Realistically, how much does it require to come over for a month and live modestly? I've watched about 200 videos on Thailand and expenses but even those are all over the place with estimates. I can kinda weed out the jerky **** but do you all have any thoughts on this and perhaps modestly priced residence and expenses for a month, minus all the partying aspects of being in Pattaya. thank you.


----------



## JRB__NW (Apr 8, 2015)

Airfare from the US approx $1000-1500. Personally I can't sit in the back or middle seat of a packed plane for 10-15 hours so I spend at the higher end of that. Upgrade to economy plus if possible for more legroom. The following estimates will vary somewhat with time of year - high season is in the winter to spring months when it is cooler and drier. April and May are HOT, rainy season starts in June.

If it's your first trip, I would fly into Bangkok, spend 3-4 days or even a week seeing things, including the old capital city of Ayutthaya, then take an Air Asia flight to Chiang Mai for a week, then go to Krabi, Ko Samui, etc. Maybe go down to Penang for a few days, awesome place. Rent a scooter in each area for transportation and stay in mid range guest houses. Be careful on the scooter! They drive on the left side of the road. Or just ride Tuk-Tuks.

Each week will cost you approx $400-600 if you don't go overboard on lodging and food. That doesn't include heavy partying, and Bangkok will be higher. I could easily do a month trip like that for $2500-3000, PLUS the airfare to Bangkok if it was planned carefully. I highly recommend it. My first trip to SE Asia was 5 years ago and I went for a month and had a ball, fell in love, etc.. haha.

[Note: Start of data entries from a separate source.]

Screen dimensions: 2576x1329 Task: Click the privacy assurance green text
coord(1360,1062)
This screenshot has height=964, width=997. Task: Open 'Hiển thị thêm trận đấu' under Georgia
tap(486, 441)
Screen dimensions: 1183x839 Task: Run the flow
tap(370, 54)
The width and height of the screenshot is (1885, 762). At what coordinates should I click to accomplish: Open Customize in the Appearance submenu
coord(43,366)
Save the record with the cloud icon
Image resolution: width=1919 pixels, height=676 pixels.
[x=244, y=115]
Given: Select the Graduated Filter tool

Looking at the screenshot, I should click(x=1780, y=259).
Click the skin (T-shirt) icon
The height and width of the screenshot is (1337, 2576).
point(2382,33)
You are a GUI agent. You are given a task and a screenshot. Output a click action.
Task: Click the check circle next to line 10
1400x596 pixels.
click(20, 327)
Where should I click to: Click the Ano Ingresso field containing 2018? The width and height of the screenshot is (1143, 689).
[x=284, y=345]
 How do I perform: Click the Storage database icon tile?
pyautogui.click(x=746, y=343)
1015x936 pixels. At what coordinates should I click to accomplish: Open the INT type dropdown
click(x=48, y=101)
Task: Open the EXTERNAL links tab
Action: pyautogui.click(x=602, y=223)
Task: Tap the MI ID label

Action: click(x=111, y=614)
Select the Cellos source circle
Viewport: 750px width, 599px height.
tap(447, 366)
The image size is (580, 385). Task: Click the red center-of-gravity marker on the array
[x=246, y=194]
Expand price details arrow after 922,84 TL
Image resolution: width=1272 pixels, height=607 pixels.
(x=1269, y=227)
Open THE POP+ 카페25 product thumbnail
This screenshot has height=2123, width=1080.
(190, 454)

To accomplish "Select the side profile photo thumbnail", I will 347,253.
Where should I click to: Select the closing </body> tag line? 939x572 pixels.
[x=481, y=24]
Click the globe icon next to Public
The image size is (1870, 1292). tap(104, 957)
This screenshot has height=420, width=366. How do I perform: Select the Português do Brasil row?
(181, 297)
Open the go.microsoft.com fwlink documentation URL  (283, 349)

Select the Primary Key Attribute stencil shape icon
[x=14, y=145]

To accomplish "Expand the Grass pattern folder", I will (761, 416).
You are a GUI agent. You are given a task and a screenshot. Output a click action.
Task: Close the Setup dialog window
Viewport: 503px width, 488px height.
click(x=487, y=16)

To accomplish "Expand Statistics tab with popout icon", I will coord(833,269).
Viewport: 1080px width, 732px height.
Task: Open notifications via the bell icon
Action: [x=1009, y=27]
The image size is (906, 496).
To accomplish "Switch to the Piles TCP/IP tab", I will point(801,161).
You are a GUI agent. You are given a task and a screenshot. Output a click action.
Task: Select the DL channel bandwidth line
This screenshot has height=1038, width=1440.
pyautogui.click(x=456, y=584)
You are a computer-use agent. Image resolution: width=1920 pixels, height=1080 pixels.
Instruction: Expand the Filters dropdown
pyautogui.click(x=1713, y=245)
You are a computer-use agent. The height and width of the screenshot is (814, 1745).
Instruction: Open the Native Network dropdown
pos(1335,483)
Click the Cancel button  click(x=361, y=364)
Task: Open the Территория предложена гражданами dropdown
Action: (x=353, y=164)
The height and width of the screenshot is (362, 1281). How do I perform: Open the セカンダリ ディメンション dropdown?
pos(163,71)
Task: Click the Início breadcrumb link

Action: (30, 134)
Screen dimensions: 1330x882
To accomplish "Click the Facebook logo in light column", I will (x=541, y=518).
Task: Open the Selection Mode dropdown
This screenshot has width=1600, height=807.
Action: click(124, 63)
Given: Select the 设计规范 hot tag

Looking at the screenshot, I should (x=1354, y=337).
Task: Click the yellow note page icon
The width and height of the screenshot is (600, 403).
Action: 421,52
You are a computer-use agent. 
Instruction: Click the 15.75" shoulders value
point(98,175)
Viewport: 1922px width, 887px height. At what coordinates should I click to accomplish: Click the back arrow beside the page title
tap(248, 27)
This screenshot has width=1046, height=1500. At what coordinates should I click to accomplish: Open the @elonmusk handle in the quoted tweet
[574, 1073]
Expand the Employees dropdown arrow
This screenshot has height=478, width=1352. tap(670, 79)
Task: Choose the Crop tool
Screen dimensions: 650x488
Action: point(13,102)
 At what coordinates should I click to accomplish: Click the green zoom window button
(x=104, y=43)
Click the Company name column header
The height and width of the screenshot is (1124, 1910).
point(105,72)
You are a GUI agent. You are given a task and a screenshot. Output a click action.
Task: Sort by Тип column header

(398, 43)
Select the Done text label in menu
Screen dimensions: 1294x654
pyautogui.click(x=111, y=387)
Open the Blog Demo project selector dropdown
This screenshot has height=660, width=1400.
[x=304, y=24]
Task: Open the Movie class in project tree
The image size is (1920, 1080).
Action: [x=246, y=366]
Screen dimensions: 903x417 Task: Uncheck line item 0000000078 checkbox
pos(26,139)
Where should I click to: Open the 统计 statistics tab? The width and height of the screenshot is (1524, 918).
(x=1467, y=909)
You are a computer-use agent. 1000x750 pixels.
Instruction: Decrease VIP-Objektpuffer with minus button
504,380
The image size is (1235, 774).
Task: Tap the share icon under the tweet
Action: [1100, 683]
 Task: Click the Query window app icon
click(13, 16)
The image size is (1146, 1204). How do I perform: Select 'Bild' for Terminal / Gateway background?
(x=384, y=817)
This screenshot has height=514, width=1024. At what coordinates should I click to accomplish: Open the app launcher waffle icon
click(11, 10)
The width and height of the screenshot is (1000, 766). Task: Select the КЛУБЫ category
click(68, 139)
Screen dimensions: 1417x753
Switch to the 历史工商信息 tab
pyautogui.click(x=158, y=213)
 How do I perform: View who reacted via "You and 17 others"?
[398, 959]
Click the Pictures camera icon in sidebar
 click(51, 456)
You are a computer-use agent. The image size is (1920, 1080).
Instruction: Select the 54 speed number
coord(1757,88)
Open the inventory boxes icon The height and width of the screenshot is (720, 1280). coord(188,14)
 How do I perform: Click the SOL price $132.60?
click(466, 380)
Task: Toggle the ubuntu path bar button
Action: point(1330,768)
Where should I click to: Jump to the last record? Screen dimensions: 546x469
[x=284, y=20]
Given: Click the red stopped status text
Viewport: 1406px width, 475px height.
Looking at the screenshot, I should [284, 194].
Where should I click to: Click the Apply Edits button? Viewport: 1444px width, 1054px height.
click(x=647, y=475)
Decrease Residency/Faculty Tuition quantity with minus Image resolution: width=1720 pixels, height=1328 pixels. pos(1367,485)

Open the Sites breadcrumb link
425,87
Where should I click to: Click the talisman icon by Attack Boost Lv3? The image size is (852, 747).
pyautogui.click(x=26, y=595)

If you need any dental work done, do it in Bangkok or Chiang Mai and the savings will pay for a portion of the trip. I had a gold crown put on last time I was in Chiang Mai - she did an excellent job. Less than half of US price.


----------



## Bahtnam (Jul 10, 2018)

JRB__NW said:


> Airfare from the US approx $1000-1500. Personally I can't sit in the back or middle seat of a packed plane for 10-15 hours so I spend at the higher end of that. Upgrade to economy plus if possible for more legroom. The following estimates will vary somewhat with time of year - high season is in the winter to spring months when it is cooler and drier. April and May are HOT, rainy season starts in June.
> 
> If it's your first trip, I would fly into Bangkok, spend 3-4 days or even a week seeing things, including the old capital city of Ayutthaya, then take an Air Asia flight to Chiang Mai for a week, then go to Krabi, Ko Samui, etc. Maybe go down to Penang for a few days, awesome place. Rent a scooter in each area for transportation and stay in mid range guest houses. Be careful on the scooter! They drive on the left side of the road. Or just ride Tuk-Tuks.
> 
> ...



Thank you for the re:


----------



## Jim Slip (Oct 29, 2018)

Your looking for a good time, that cannot happen on peanuts, £1,000 for hotel accommodation. Then it's how much do you want to spend on her, how long is a piece of string?


----------